À cet égard je rappelle les avis exprimés par les bâtonniers, notamment ceux de Corse : pour eux, il s'agit presque d'une régression, et l'Assemblée de Corse partage cette position. Tout porte à croire que les magistrats qui seront affectés temporairement resteront sur le continent : ils exerceront essentiellement par le biais de moyens de communication audiovisuelle. Dans la mesure où ils seront simplement détachés des cours d'appel de Paris ou d'Aix-en-Provence, il y a peu de chances qu'un déplacement en Corse pendant trois mois soit tout simplement possible, car les effectifs sont également comptés dans ces juridictions importantes et encombrées.

L'aide juridictionnelle devrait augmenter de 21 millions d'euros, mais la rétribution des avocats continue à poser question. Le Conseil national des barreaux demande que l'unité de valeur passe de 36 à 42,20 euros hors taxe. Nous souhaitons, par ailleurs, une adaptation du montant dans l'outre-mer et une réduction des délais de paiement – ils sont nettement plus élevés que dans l'Hexagone. À La Réunion, par exemple, ces délais s'élèvent à quatre mois, alors que l'objectif est de trente jours.

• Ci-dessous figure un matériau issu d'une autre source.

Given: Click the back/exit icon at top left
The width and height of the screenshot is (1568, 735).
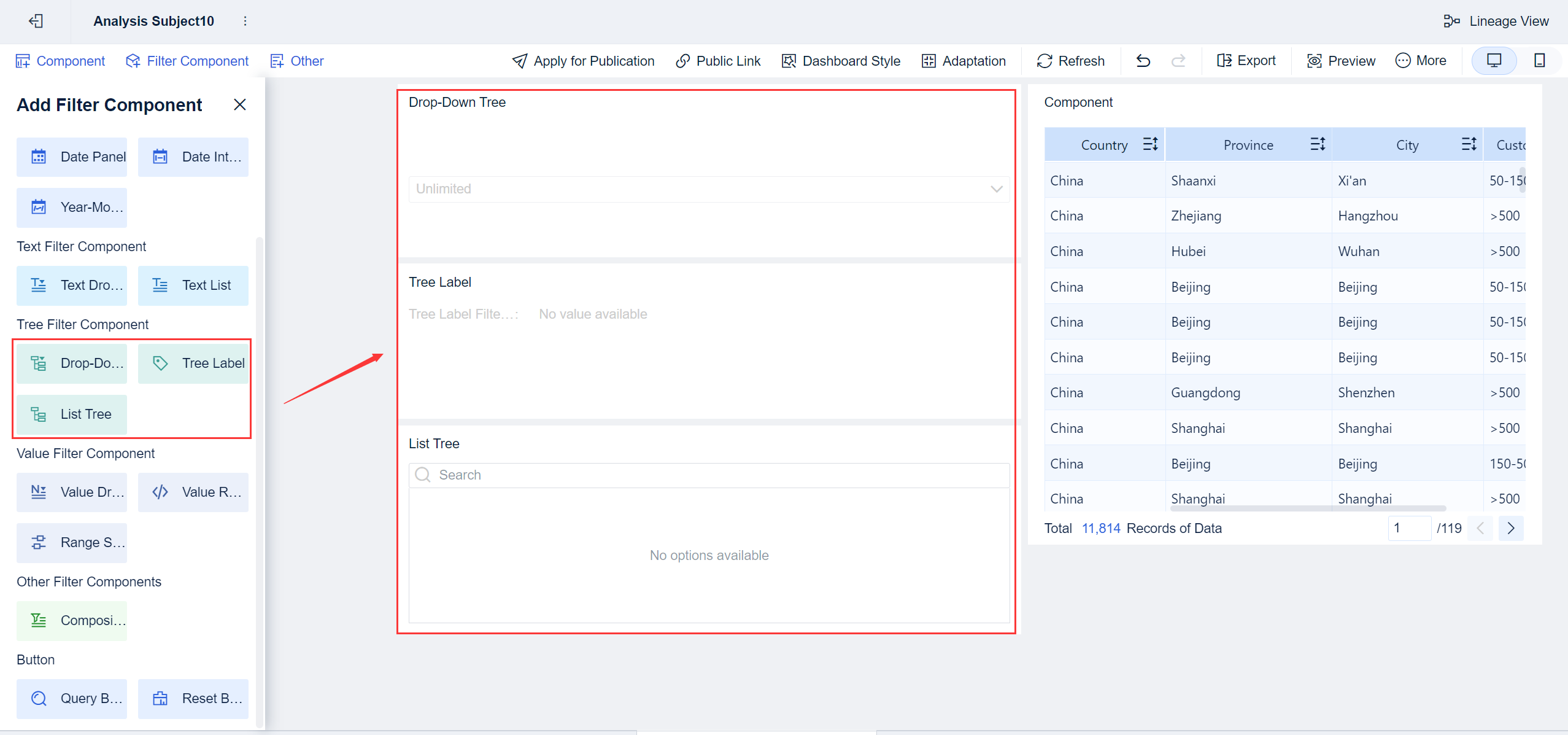Looking at the screenshot, I should tap(36, 21).
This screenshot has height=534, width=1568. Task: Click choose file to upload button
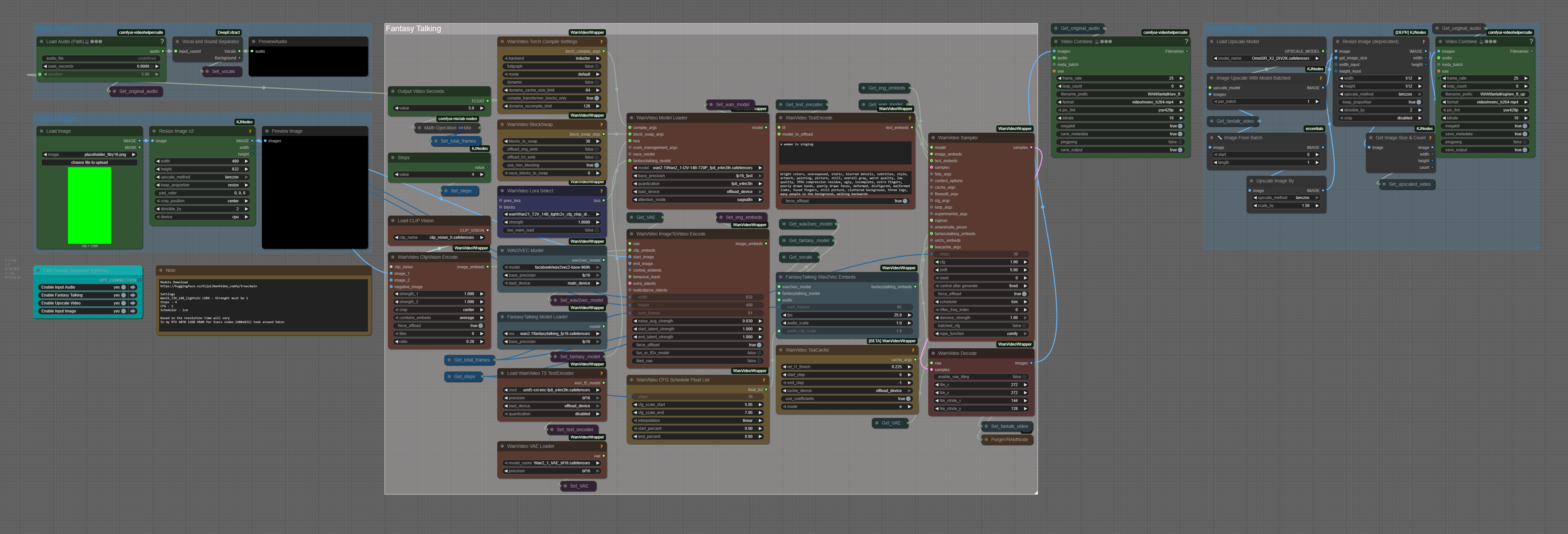(90, 163)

Je profite de l'examen de la mission Justice pour rappeler que nous appelons de nos vœux deux réformes, dont la première est une refonte du statut des repentis, pour rendre le dispositif plus incitatif et ainsi pouvoir mieux lutter contre les phénomènes mafieux. Pouvez-vous nous en dire plus sur le texte qui serait en préparation ? Nous plaidons, par ailleurs, pour un renforcement des pouvoirs de l'Agrasc, l'Agence de gestion et de recouvrement des avoirs saisis et confisqués, afin d'améliorer la saisie et la gestion des biens et des sommes confisqués lors de procédures pénales. Jean-Luc Warsmann a déposé, pour notre groupe, une proposition de loi dont nous demandons, une fois encore, l'inscription à l'ordre du jour des prochaines semaines.